Document excerpt:
He sat with us and talked some more, petting Babe and occasionally making a quick movement with his arm to see how she'd react. After a few times, she stopped shying away and just ignored it. He was pleased with that. I'm sure that during this time he was also doing other things and watching for telltale signs that escaped my notice.
When it was time for him to leave, the trainer summed up our evaluation. It was mostly positive, as he saw no overt signs of aggression to be worried about and did not feel that she was so fearful of people that she would be a fear-biter. He said that he could tell that her self esteem was low, probably from her prior living situation, whatever that was. But he added that wherever she was, she apparently was well socialized as he was amazed at how well she behaved around other dogs, my cats, and the kids in the area.
He said the timidity and occasional barking at people approaching would likely decrease as she built confidence in herself, mainly through obedience work, and by me correcting her whenever she did it. He showed me how to give an appropriate correction during these times. He explained how obedience training gives a dog the security of knowing where it's place is and what is expected of them in different situations.

Exercise: Can you summarize the dog evaluation in two sentences? You can leave the data aside; it isn't needed.

Record set:
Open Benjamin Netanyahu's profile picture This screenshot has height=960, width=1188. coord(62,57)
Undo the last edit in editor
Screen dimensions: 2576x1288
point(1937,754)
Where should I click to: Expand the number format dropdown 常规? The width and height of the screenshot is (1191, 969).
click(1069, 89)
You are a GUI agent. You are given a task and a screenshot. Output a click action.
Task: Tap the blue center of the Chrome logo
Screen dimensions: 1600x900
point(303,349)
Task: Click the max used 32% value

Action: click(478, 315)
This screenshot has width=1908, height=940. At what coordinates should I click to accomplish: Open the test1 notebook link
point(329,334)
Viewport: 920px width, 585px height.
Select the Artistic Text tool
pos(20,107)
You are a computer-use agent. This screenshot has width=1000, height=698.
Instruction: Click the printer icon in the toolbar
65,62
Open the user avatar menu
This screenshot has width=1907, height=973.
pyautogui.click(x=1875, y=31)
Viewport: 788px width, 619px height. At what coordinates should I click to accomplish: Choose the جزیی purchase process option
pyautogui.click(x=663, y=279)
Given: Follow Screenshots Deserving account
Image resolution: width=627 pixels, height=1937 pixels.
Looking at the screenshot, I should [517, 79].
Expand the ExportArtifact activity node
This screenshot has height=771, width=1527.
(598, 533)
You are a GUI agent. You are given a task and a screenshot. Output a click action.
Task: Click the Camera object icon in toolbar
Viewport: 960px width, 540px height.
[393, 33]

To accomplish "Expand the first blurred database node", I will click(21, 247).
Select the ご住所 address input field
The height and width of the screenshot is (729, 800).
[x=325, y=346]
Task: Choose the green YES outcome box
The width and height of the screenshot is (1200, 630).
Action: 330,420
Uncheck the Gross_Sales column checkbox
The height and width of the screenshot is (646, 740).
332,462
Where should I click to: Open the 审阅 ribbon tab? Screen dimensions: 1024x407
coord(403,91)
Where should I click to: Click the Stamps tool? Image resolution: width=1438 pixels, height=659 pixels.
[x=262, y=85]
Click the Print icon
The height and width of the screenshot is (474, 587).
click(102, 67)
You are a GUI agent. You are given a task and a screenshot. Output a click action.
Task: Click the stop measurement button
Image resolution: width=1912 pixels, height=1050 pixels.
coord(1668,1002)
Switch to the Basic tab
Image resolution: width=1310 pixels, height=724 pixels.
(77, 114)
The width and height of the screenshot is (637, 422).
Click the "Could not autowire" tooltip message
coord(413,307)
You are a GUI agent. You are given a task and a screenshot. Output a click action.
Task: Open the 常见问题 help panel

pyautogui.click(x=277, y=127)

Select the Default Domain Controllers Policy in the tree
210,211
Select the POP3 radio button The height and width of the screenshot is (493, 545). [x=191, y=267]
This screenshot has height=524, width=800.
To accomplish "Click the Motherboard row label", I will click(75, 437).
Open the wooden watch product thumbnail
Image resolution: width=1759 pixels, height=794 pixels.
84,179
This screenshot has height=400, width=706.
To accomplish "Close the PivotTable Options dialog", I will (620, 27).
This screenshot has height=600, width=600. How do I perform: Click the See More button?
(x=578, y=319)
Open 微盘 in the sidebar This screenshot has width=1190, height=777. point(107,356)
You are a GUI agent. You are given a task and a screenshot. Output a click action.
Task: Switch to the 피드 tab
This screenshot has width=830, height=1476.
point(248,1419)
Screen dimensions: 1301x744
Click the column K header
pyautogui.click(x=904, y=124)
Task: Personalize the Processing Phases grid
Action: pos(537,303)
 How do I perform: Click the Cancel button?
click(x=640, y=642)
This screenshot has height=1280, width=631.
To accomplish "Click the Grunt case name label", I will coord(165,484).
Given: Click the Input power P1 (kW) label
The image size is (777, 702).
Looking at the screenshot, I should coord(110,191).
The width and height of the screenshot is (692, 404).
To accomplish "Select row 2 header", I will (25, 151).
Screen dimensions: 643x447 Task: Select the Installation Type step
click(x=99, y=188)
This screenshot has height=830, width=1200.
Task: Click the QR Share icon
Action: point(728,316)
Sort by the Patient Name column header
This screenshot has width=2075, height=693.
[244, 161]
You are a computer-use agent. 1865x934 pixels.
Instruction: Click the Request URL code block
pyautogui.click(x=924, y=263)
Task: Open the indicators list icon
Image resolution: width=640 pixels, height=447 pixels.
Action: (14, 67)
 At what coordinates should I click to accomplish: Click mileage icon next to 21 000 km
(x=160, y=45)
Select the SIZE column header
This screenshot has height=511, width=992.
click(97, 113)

Answer for the task: After evaluating Babe, the trainer saw no overt signs of aggression and did not think she was so fearful of people that she would be a fear-biter, though he could tell her self esteem was low. He said her timidity and occasional barking at approaching people would likely decrease as she built confidence, mainly through obedience work and correction, since obedience training gives a dog the security of knowing its place and what is expected of it.